I am in a situation where we have about one foot of topsoil, and then we hit bedrock. I've looked into buying soil, but it seems to be very expensive! Any tips on places to find cheap soil, or cheap compost ingredients?
My other thought was to grow my own soil by sowing plants that produce large amounts of biomass, and then using them to create gigantic amounts of compost. I may have to add nutrients to go this path, but it seems to me like it would still be less expensive; however, it would of course be a lengthy and sweat intensive process.
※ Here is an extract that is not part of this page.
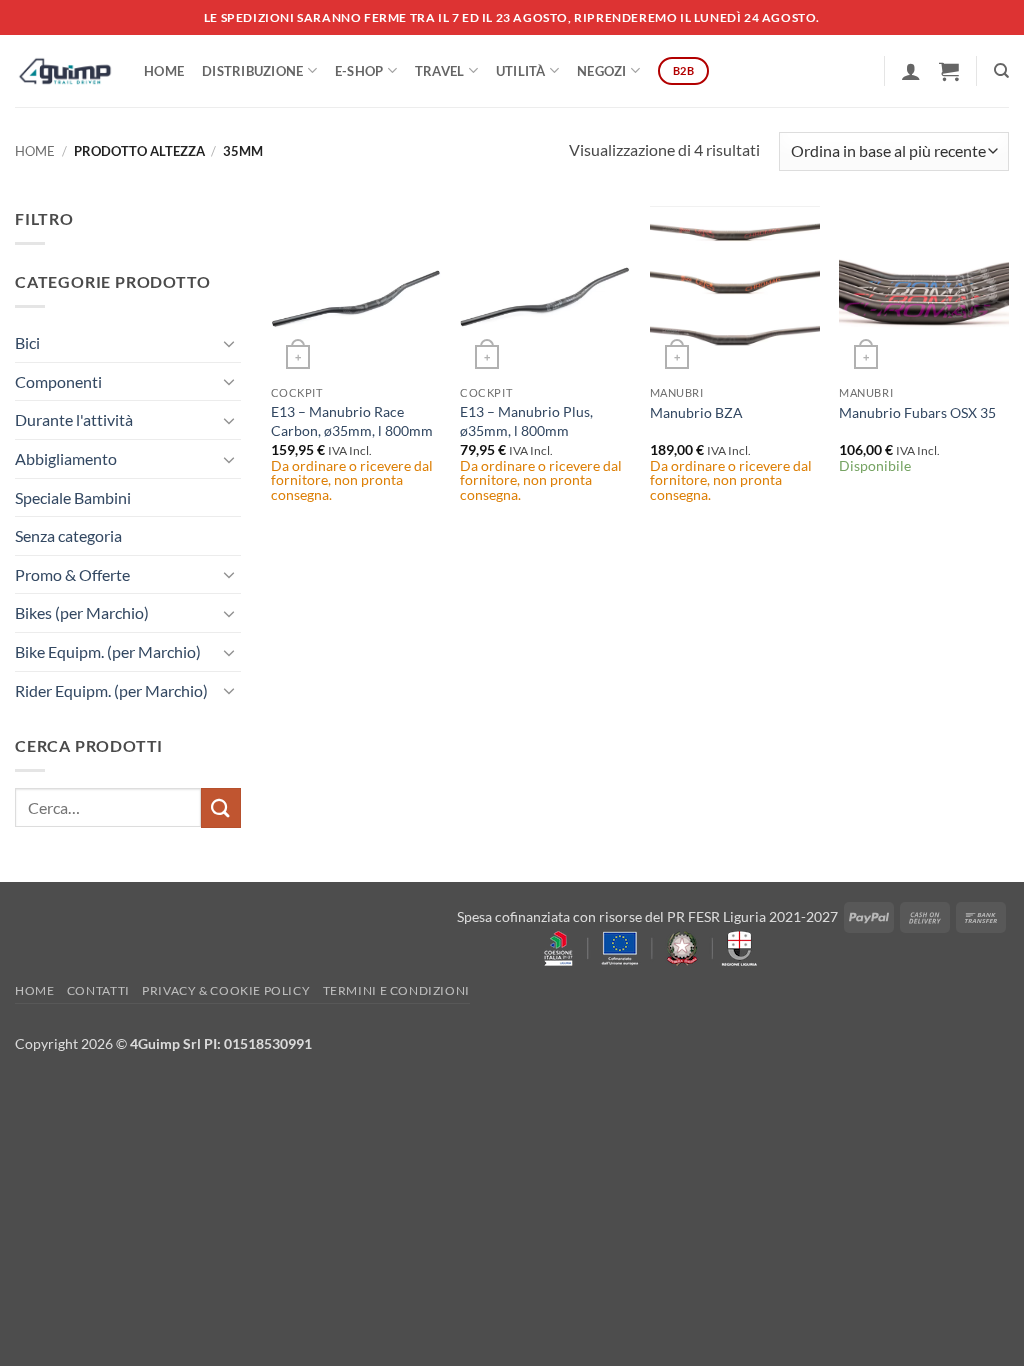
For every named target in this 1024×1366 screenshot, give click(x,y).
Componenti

Any suggestions on which plants to grow?
The land is relatively flat, so I could mow it fairly frequently and collect the clippings.
If you can get free horse manure you can make a decent compost easily. Often you can find stable bedding which works fairly well. It is a mixture of straw, sawdust or whatever the stable owners use as bedding plus manure (and urine). Try contacting people with horses/stables. Some municipalities have piles of the stuff that people dump. Often you can get this for free and it often it has been piled for a while and has started composting already.
Growing biomass to increase the soil volume will take a long time. The biomass breaks down fairly quickly - generally you can grow slightly more than is consumed if you try. So the net gain is small year to year. It is worth doing, but you shouldn't expect big gains.
Is it to store water, if you mulch you can slow down the evaporation rate thus you would have more water.
Also a lot of tree can grow with very little water (drought tolerant) so choose your species/cultivar wisely.
Do you want more soil to hold more nutrients?
Nitrogen in produce by living organism just make sure that 25%-40% of your garden in covered by Nitrogen fixers eg legumes.
Your bedrock is really just a huge store filled with mineral,
So as long as your plant's roots(including symbiotic fungi) can make it down to it, they will get the minerals.
Fungus/mushrooms do a great job at using acids to dissolve the bedrock for mineral in exchange for sugar from the plant roots.
biomass does not really stick around in the soil for long esp new growth like what you are talking about.
You best bet would be biochar. After creating the biochar maybe you can then mix it in in a 1 to 1 ratio.
But I am pretty sure that would negatively affect the plant.
Healthy soil is 25% water + 25% air +5% organic matter +45% minerals.
So the best way to increase the soil is to make it more porous so that it can hold more water and air.
Daikon radishes sound like a job plant for the job.